Nei primi anni porta a compimento l'arredamento della Basilica santuario di Santa Maria de Finibus Terrae che il predecessore Giovanni Giannelli (1718-1743) aveva riedificato dalle fondamenta. Ordina la costruzione dell'altare maggiore con marmi policromi ed acquista sei candelieri d'argento e alcune lampade pure d'argento che andranno perduti probabilmente con l'occupazione napoleonica. Infine consacra il tempio il 19 ottobre 1755[2], anno in cui visita l'intera diocesi, come poi ripete per diciannove volte, sebbene non abbia potuto assolvere col medesimo zelo l'altro dovere episcopale, la celebrazione dei sinodi.

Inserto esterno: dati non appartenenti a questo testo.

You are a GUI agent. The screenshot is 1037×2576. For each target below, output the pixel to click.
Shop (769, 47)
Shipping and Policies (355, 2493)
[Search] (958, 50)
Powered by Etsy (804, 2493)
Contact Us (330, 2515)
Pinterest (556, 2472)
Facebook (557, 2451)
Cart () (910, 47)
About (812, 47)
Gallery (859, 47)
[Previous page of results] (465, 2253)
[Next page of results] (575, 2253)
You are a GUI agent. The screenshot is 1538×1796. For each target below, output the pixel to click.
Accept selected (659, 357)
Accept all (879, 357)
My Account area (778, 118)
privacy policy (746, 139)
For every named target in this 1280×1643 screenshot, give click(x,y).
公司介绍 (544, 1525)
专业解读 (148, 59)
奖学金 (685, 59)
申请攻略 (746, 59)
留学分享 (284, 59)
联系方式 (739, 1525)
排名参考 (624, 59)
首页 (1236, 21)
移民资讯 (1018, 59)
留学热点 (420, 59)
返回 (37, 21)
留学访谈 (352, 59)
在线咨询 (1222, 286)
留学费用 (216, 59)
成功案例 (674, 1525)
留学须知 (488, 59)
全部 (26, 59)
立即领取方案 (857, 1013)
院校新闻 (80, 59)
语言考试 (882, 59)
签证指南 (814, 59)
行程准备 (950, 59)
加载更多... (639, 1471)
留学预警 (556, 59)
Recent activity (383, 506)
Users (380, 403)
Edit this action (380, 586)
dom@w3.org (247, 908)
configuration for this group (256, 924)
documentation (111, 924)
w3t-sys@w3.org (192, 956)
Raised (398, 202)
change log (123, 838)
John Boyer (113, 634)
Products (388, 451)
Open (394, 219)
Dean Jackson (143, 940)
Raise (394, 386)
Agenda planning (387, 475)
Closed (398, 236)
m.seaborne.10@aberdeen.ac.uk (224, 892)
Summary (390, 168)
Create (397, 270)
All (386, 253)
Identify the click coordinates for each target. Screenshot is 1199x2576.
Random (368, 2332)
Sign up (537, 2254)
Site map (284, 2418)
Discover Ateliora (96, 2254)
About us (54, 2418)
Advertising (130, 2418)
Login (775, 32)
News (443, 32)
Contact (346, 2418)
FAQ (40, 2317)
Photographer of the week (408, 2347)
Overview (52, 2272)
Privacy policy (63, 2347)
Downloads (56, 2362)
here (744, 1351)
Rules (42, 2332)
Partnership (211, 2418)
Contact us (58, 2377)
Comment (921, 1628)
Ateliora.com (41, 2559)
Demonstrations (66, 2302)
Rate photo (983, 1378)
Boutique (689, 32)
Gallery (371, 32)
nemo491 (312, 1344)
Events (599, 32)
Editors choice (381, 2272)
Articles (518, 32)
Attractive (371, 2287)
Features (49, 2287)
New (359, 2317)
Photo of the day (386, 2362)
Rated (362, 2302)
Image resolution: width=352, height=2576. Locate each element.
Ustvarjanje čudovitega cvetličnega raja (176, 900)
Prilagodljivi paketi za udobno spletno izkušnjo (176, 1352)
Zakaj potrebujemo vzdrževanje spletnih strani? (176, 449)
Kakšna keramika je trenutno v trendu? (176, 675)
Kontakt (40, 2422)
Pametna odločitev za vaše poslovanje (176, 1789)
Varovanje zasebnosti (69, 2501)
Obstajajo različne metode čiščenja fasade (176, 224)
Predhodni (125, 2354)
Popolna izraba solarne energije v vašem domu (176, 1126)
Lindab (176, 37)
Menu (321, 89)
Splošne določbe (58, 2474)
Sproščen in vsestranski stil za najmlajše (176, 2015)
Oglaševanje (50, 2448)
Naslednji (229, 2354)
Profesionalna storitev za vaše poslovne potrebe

A più riprese esprime il desiderio di convocarne uno, ma dal 1769 in poi dichiara di rinviarlo a tempo più opportuno; il suo episcopato coincide con l'età ferdinandea in cui il governo borbonico riprende con rinnovato vigore la politica di erosione dei privilegi, delle immunità e delle proprietà ecclesiastica[3]. Il vescovo non trova solo resistenze nella costruzione della cattedrale. A partire dalla relazione del 1769, afferma di dover difendere la giurisdizione ecclesiastica dalle frequenti violazioni dei laici e dai ricorsi ai tribunali regi su questioni che tradizionalmente erano state di sua competenza.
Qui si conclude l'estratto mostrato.